*Records provided*:
__________________________________________________

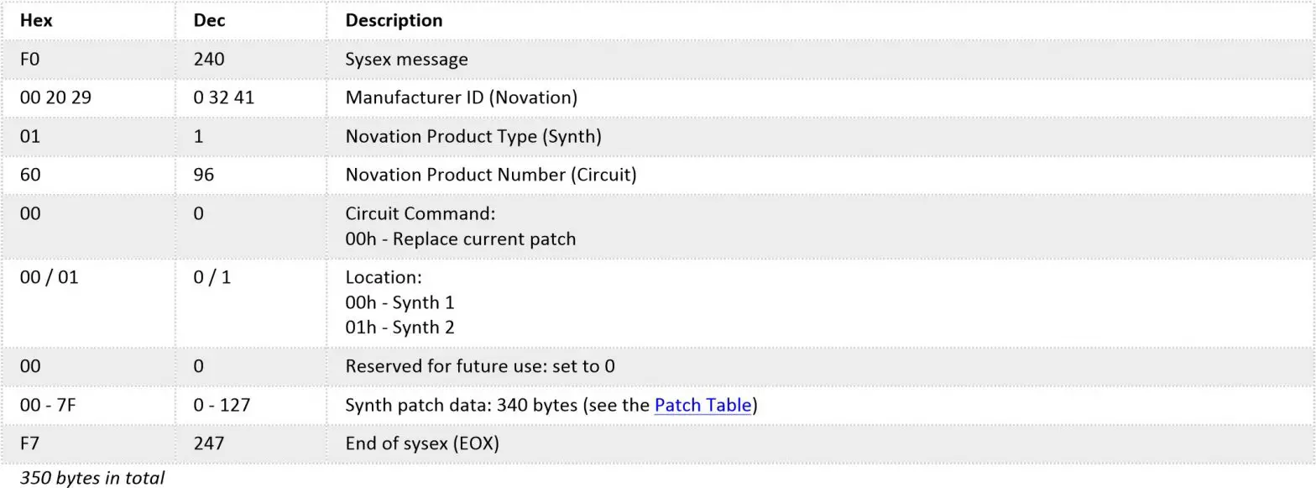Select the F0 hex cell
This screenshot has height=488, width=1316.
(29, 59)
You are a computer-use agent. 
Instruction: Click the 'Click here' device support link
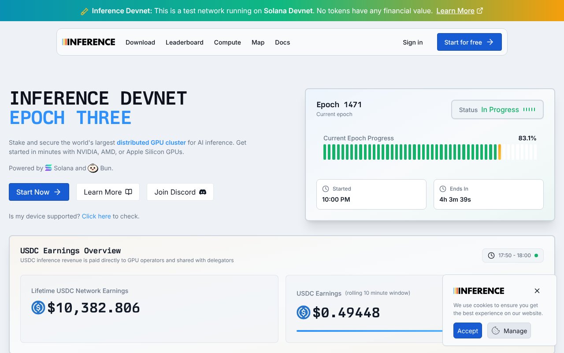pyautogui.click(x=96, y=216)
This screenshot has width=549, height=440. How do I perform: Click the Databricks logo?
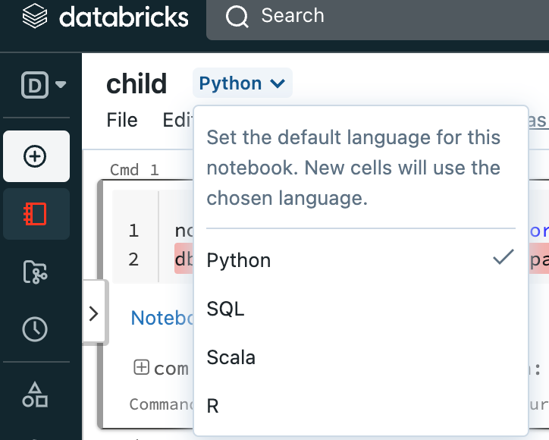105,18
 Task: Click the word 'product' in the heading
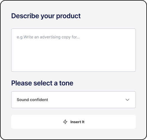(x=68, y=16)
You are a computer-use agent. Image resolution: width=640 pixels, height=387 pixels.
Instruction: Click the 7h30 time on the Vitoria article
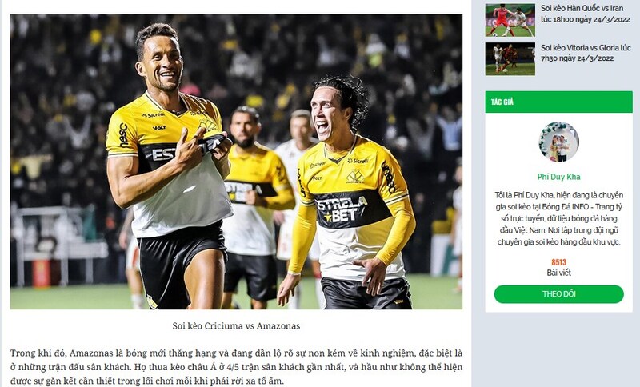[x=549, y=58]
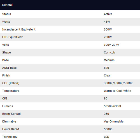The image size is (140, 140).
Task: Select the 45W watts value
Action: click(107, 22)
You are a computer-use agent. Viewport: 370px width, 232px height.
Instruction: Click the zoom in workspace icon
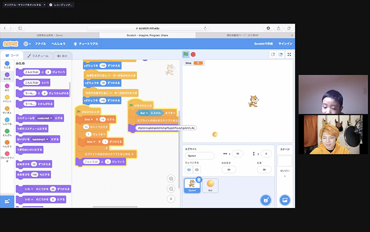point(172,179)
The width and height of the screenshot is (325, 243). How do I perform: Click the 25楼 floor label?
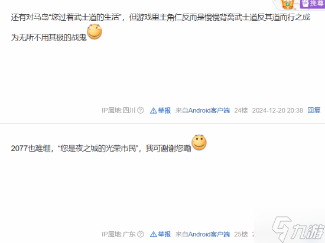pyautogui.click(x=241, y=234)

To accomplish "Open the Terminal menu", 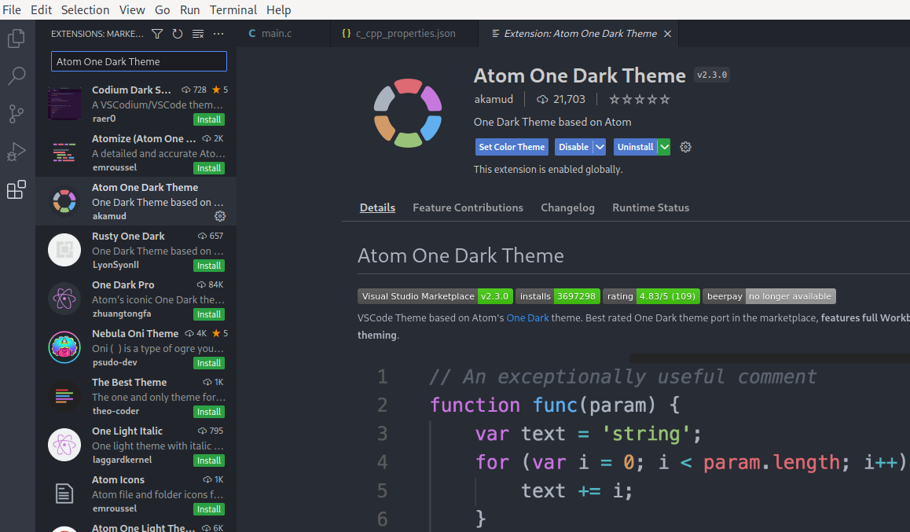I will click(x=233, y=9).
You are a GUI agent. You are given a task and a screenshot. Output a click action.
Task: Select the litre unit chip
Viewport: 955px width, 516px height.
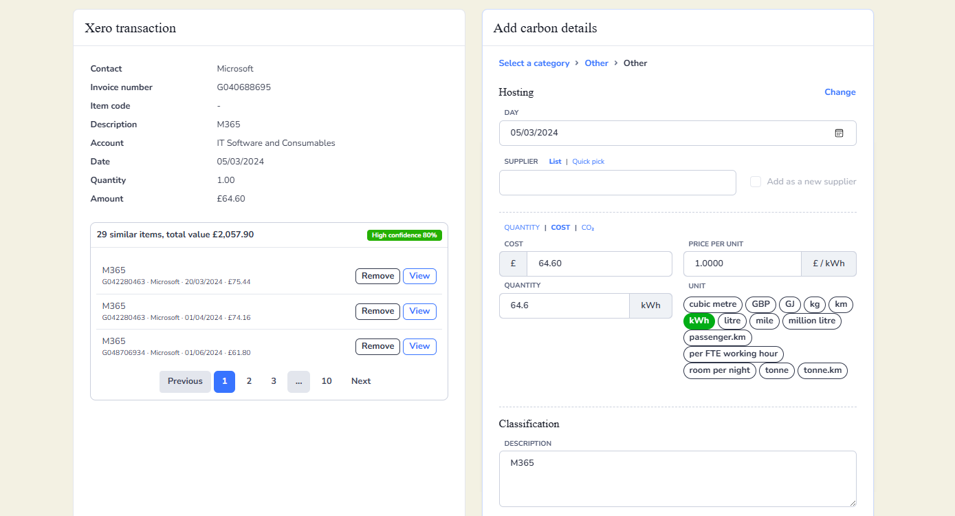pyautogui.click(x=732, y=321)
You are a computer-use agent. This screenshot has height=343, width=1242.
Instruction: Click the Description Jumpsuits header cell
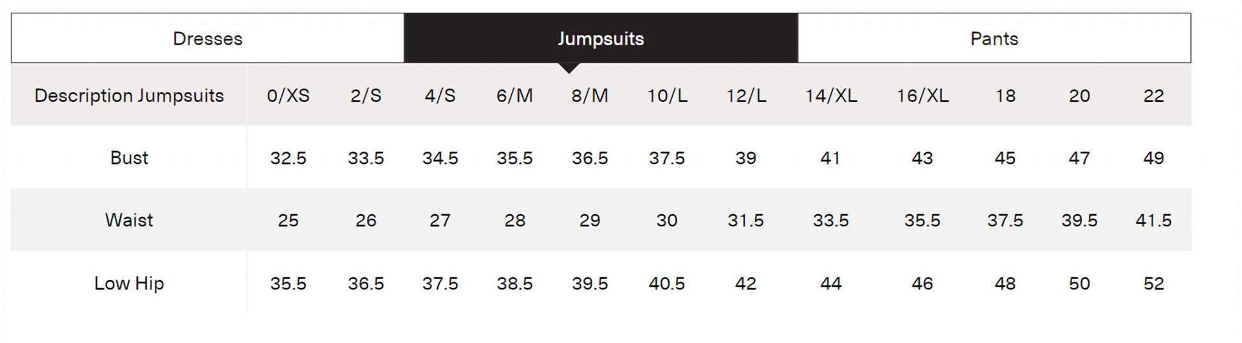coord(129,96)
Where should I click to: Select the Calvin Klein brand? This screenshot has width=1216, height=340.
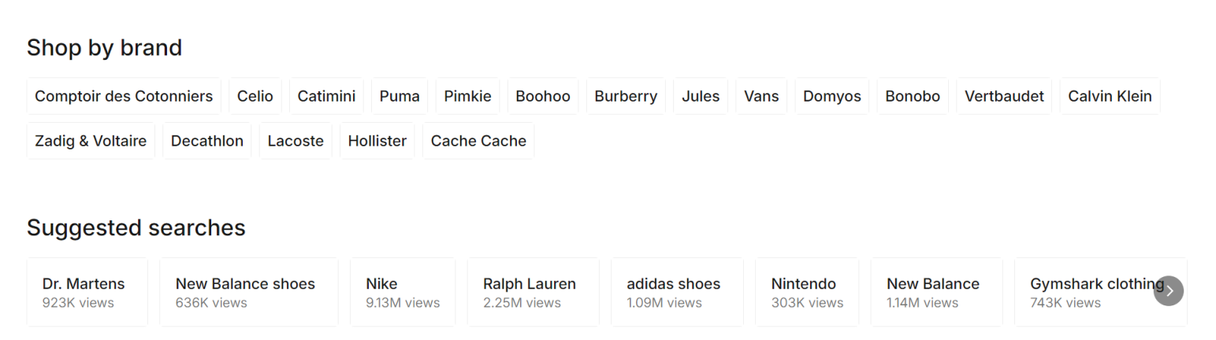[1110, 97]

__________________________________________________

*Written instruction*: Reproduce the items word for word, starting at the beginning and going on through the line containing "(x=68, y=16)". Omit the pictures.

*Problem solution*:
Select the F0 hex cell
This screenshot has height=488, width=1316.
(29, 59)
You are a computer-use agent. 
Instruction: Click the 'Click here' device support link
pyautogui.click(x=96, y=216)
This screenshot has width=549, height=440. How do I perform: Click the Databricks logo?
105,18
 Task: Click the word 'product' in the heading
(x=68, y=16)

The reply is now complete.